In our work on educational improvement, we seek to produce insight into educational processes that can help teachers to reflect and scaffold how they can transform education practices to be more just and equitable. The ClassInSight project is a 5-year research-practice partnership with two public school districts in Southern California that serve a diverse (ethnic, racial and linguistic) population of students. The goal of the project is to support teachers’ reflection on equitable pedagogy in secondary science, and scaffold instructional decision making to enact equitable pedagogical practices that have the potential to promote robust student learning. We do this by audio-recording science lessons and transforming those lessons into transcripts, then coding the transcripts and transforming the coding into meaningful analytics (visualizations) for teacher reflection on their practice (e.g., Figure 1).

Figure 1.

ClassInSight web app dashboard.

There are a few constraints that are meaningful to the logistics of our coding process. First, we want to provide teachers with timely analytics about their classroom observations as close to the observation event as possible so that the analytics are meaningful - this is a pace constraint.

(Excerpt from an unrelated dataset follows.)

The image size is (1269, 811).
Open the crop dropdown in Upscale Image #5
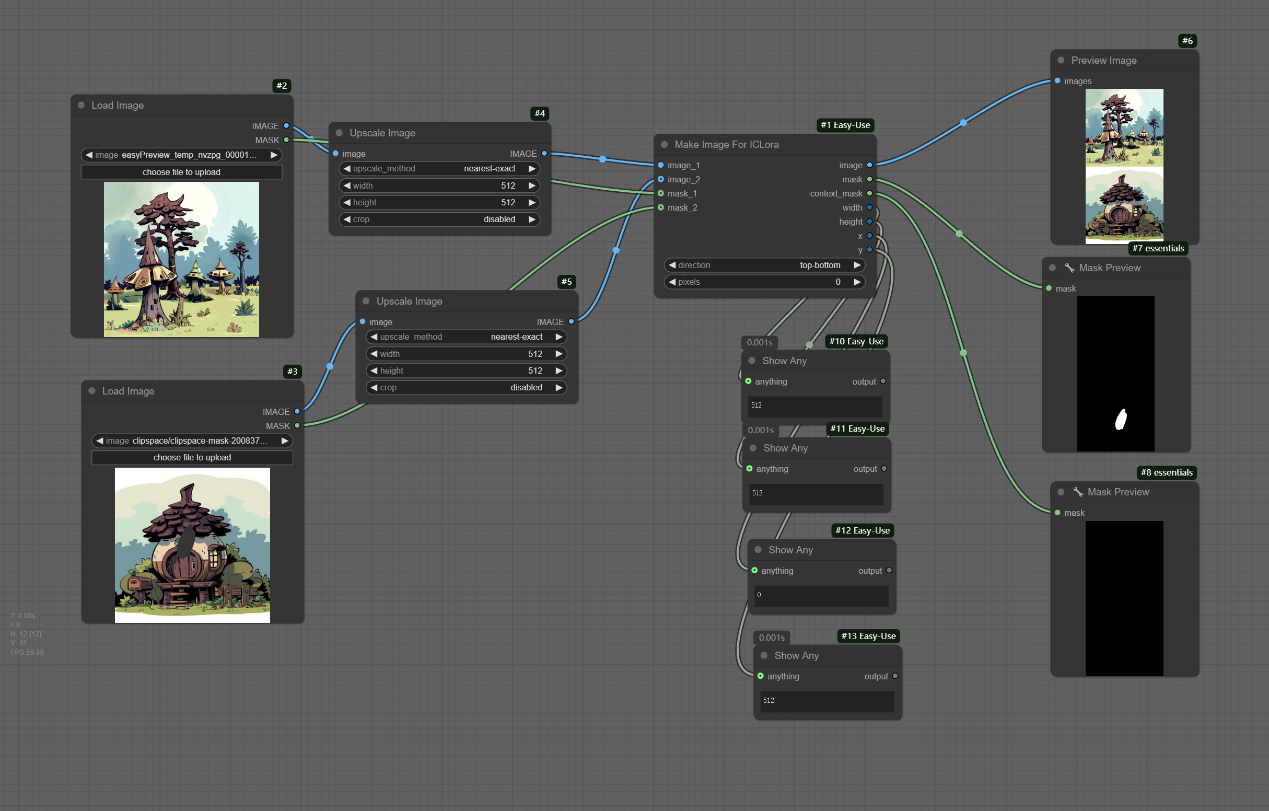[466, 387]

Second, we want to provide teachers with meaningful analytics about their facilitation of science lessons, so that we can scaffold their reflection in ways that align with the current state of the knowledge on the science of learning, specifically, how classroom discussion supports student sense-making of science and learning of scientific concepts as a consequence (e.g., Chen et al., 2020; Clarke et al., 2015) - this is a depth of analysis and conceptual constraint. Third, our coding was simultaneously being used by computational linguists to train machine learning algorithms in the hopes that we could automate analytics over the life of the project – this is a use constraint. For us, a core challenge of our work has always been how to achieve the depth of analysis that is adequately descriptive of the interactions we observe, and meaningful enough for our participants to make sense of descriptions in light of their memory of teaching these lessons. In light of these goals, we have developed a fast paced, data analysis infrastructure, i.e., big Qual (Brower et al., 2019), to support data analysis of a large and steady stream of classroom observation data so that teachers can reflect on theory-driven categorizations of classroom teaching.

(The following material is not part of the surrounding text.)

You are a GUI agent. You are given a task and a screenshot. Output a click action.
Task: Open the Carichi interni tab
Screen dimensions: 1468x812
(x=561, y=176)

Perils: Roadblocks in Achieving Intercoder Agreement in Team-based Analysis

The specific analytic task for us (the research team) was to decompose the transcript into codes that captured the dialogic function of the utterances in the transcript (Sushil et al., 2022). For example, if an utterance was an invitation for a student to elaborate on an idea, then it would be coded as (I). The first iteration of the codebook started in Fall 2019. We initially used coarse categories in terms of the interaction between students and teachers around the subject matter, because our coding was being used for developing automated coding using machine learning and natural language processes. However, challenges with developing accurate automated models and a need to prioritize our commitments to the school districts and teachers over and above scientific advancements in machine learning, meant that we needed to proceed with human coders only in the interim. In addition, because we shifted to human coders, we could prioritize the depth of analysis that (human) qualitative analysts bring to rich and complex discourse data that would be far more difficult to accurately achieve with machine learning. Thus we iterated on our codebook with richer high inference categories of classroom dialogue two more times, drawing on and adapting existing coding schemes of teacher-led classroom dialogue (T-SEDA Collective, 2022; Vrikki et al., 2019; Wells & Arauz, 2006).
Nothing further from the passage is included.